En plus d’occuper des emplois non spécialisés, les employés inuit sont confrontés à des difficultés d’insertion dans un milieu de travail qui ne leur est pas familier: horaires de travail (nous sommes quand même bien loin des conditions de travail de Raglan Nickel du début des années 1970 quand un Inuk comme Kakinik Naluijuk[6] de Salluit devait travailler neuf mois consécutifs sur le site minier avant de prendre ses premiers jours de congé), supervision constante, langue et culture étrangères, conflit culturel, éloignement et pression familiale, ennui, etc. Afin d’éliminer tout conflit interculturel sur le site minier, les compagnies ne tolèrent aucune remarque, attitude ou comportement racistes de la part de la totalité de leurs employés (tolérance zéro en cette matière et possibilité de renvoi immédiat des employés fautifs). La recherche d’une intégration réussie du personnel inuit a même forcé les compagnies minières à offrir, depuis 2009, à ses cadres et superviseurs allochtones une formation interculturelle (Makivik Magazine 2009).

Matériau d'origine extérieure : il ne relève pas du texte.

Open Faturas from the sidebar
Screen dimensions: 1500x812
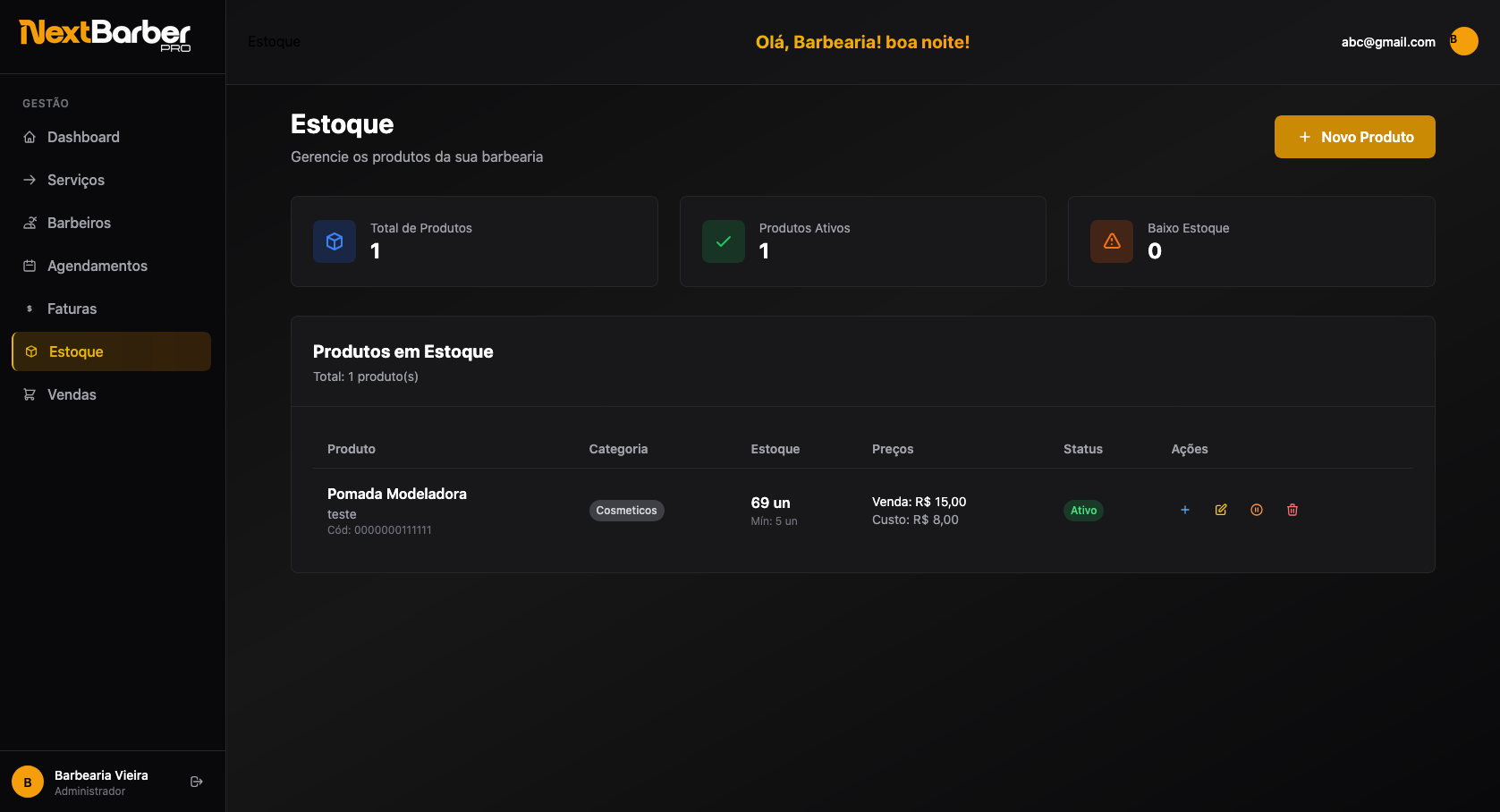click(x=72, y=309)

Ces raisons peuvent expliquer le très coûteux roulement de main-d’oeuvre inuit observé autant chez Canadian Royalties que chez Xstrata Nickel Mine Raglan. Malgré de très gros investissements en temps, énergie et formation spécialisée, les compagnies minières sont conscientes qu’elles n’en récolteront peut-être pas les fruits puisque le décrochage du personnel inuit ne semble pas diminuer. Afin de réduire pareil roulement de main-d’oeuvre, un programme de formation et d’apprentissage propre à la mine Raglan (projet Tamatumani) est offert à tous les Inuit, hommes et femmes, afin qu’ils puissent accéder à des postes plus spécialisés: apprenti électricien, assistant au forage, apprenti soudeur, analyste au laboratoire, aide arpenteur, etc. (George 2008). Ce projet de quatre ans, qui s’est terminé en 2012 et qui possédait un budget de près de 30M$, a donné lieu à la création de près de 60 postes pour les travailleurs inuit (fin 2011). De sa propre initiative, Xstrata Nickel Mine Raglan a depuis décidé de continuer, à ses propres frais, le programme de formation.

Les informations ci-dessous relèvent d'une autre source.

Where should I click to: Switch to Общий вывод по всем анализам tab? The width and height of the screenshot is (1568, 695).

Lors des rencontres du Comité Raglan et du Comité Nunavik Nickel, les compagnies minières doivent continuellement expliquer leurs résultats déficitaires en matière de création d’emplois pour les Nunavimmiut. Pour les signataires des ententes, 20% de travailleurs inuit était considéré comme un seuil minimal en deçà duquel des efforts supplémentaires devraient être faits pour répondre aux attentes de la population du Nunavik. En effet, même si les populations des villages de Kangirsujuaq et de Salluit (chez Xstrata) et de Kangirsujuaq, Salluit et Puvirniquq (pour Canadian Royalties) devaient avoir priorité au moment de l’embauche du personnel, les bénéficiaires restants du Nunavik venaient tout de suite derrière afin de maximiser le nombre d’employés inuit sur les sites miniers.

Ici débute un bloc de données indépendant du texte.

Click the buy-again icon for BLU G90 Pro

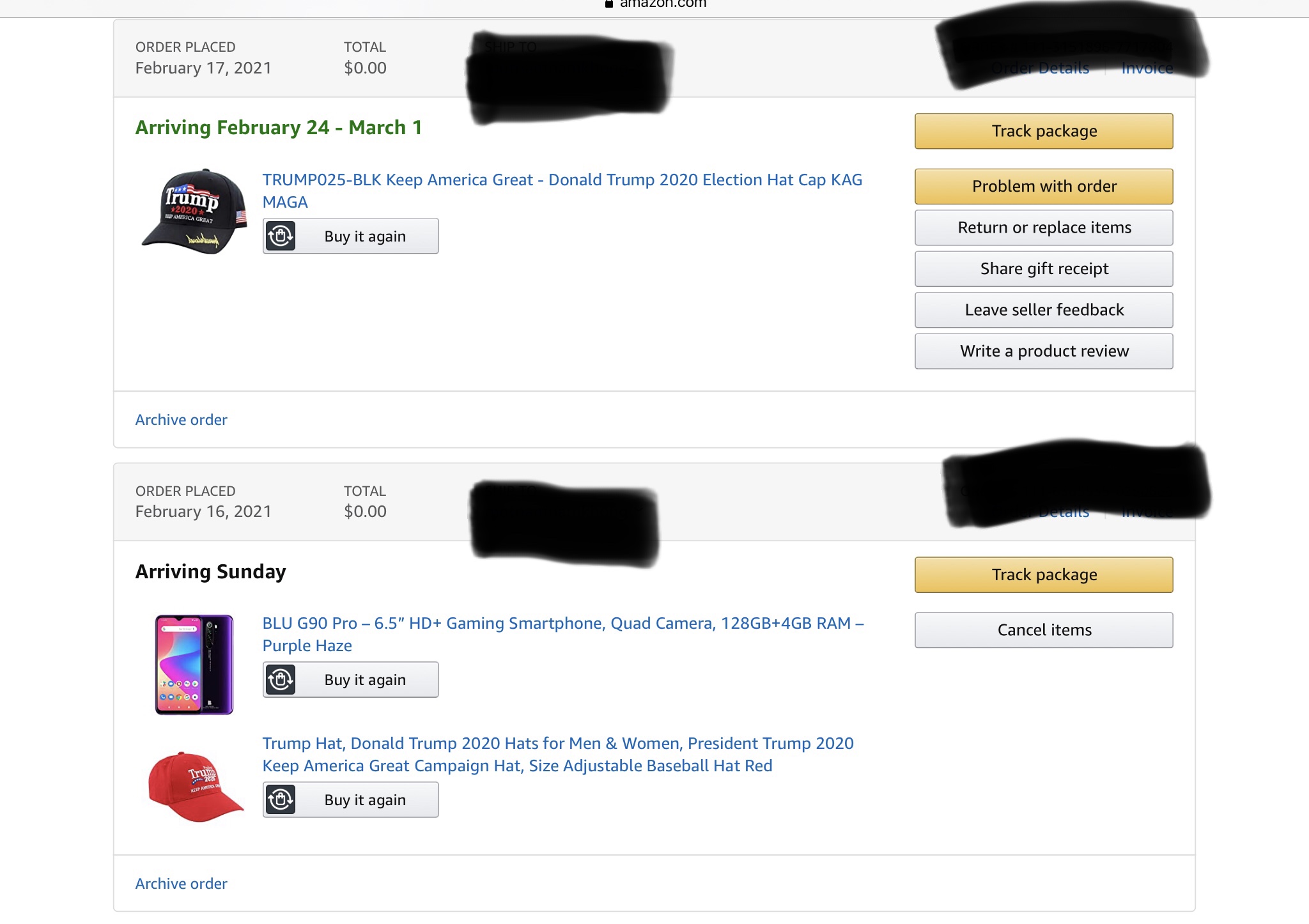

Afin d’augmenter le nombre de travailleurs inuit associés au domaine minier et de percevoir des revenus additionnels pour leurs communautés, les Corporations foncières Nunaturlik de Kangirsujuaq et Qarqalik de Salluit se sont jointes à des partenaires afin d’effectuer des travaux de sous-traitance auprès d’Xstrata Nickel Mine Raglan et de Canadian Royalties: Kiewit/Nuvummiut (mine à ciel ouvert); Redpath/Nuvummiut (forage souterrain); Major/Nuvummiut (forage d’exploration); Canotec/Nuvummiut (citernes); Genivar/Nuvummiut (ingénierie); et ESS/Nuvummiut (restauration)[7]. En plus de percevoir de l’argent neuf pour les bénéficiaires de Kangirsujuaq et de Salluit (les revenus de ces communautés ont frisé les 10M$ uniquement pour l’année 2012), ces compagnies créent de l’emploi, donnent de la formation en milieu de travail et permettent aux villages de s’offrir une panoplie d’infrastructures fort coûteuses: gymnase, piscine, hôtel, garage, véhicules, bureaux, etc.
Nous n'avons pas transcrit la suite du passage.